Aber es geht auch anders. Die Viren von Grippe oder Winterhusten haben nämlich Künstler zu originellen „Biopaintings“ animiert. Wie zum Beispiel die bildende Künstlerin und Biologin Patricia Noronha, welche aquarellartige Bilder produzierte, indem sie ein mikrobiologisches Labor als Atelier benutzte und dort mit mikrobiellen Farbkörpern und Biofilmen als künstlerischem Werkzeug kreativ tätig war.

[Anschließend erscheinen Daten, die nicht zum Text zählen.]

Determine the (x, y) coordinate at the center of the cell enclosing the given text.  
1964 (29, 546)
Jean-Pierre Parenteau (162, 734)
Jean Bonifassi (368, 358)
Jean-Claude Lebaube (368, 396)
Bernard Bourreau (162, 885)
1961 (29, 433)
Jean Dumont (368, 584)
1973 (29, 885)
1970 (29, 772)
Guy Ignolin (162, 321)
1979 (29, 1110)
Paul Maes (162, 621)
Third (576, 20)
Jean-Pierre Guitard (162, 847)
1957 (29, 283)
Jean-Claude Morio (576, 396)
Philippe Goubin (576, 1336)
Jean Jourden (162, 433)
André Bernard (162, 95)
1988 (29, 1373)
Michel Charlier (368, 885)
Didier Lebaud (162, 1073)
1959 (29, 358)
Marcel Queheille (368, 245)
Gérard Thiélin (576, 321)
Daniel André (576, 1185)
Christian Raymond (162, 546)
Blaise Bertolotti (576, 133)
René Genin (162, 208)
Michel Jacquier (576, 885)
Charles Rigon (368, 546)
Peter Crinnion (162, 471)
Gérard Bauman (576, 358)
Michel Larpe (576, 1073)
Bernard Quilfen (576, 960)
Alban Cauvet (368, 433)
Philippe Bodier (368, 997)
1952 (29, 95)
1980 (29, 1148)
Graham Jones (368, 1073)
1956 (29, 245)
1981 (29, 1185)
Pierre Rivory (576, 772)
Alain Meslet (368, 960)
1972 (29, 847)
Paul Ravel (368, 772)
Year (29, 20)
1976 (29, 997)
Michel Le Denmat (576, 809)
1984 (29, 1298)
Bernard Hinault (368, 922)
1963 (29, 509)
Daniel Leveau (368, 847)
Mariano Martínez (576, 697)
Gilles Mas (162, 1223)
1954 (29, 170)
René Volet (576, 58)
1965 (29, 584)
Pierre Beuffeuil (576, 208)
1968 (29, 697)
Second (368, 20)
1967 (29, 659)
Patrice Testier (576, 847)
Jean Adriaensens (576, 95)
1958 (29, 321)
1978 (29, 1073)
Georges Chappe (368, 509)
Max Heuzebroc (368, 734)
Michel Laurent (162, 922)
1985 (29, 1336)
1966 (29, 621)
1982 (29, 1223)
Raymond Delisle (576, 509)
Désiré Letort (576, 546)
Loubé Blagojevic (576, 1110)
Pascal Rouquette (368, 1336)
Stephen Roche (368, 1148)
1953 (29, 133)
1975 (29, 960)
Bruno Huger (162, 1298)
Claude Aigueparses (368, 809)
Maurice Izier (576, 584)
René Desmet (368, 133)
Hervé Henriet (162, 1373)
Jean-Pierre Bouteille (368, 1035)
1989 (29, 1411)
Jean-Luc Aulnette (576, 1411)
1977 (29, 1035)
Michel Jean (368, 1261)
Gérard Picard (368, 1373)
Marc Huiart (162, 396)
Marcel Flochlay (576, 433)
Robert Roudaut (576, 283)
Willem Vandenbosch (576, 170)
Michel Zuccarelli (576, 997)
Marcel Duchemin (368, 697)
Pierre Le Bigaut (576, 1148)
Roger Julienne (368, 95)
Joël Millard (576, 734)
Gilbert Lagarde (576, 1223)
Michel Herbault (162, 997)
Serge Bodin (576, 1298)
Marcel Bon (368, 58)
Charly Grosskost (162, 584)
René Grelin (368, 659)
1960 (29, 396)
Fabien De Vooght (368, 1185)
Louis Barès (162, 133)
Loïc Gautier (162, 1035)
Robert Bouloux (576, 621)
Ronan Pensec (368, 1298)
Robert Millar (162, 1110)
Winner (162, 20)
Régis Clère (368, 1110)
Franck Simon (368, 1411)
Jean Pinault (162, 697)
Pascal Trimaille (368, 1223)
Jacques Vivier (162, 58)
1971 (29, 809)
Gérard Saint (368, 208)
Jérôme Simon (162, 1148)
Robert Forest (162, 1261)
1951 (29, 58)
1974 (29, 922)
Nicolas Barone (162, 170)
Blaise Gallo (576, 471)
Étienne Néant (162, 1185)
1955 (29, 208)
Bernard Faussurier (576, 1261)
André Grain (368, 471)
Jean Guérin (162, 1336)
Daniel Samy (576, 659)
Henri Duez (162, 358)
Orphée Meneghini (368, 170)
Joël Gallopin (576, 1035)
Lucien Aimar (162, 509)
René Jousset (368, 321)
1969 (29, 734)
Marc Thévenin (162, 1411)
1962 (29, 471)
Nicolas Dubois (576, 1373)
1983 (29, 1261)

Und Eshel Ben-Jacob, ein Physikprofessor aus Tel Aviv schuf aus simplen Bakterien fragile, zum Teil fluoreszierende Bilder, welche an bizarre Pflanzen erinnern und einen ruhige, fast mediative Wirkung ausstrahlen. Eine andere Kreation des Künstlers trägt den Namen „Der Drachen“ und zeigt nichts anderes als die von ihm künstlerisch umgesetzte Veränderung von Bakterien durch Penicillin.
Ein weiteres Meisterwerk aus der Petrischale schuf Hunter Cole von der Loyola-Universität aus Chicago. Sie fotografierte lebende Bakterien und der Betrachter erblickt ein Kunstwerk, das frappierend an abstrakte kopffüßlerartige Gemälde von Picasso erinnert.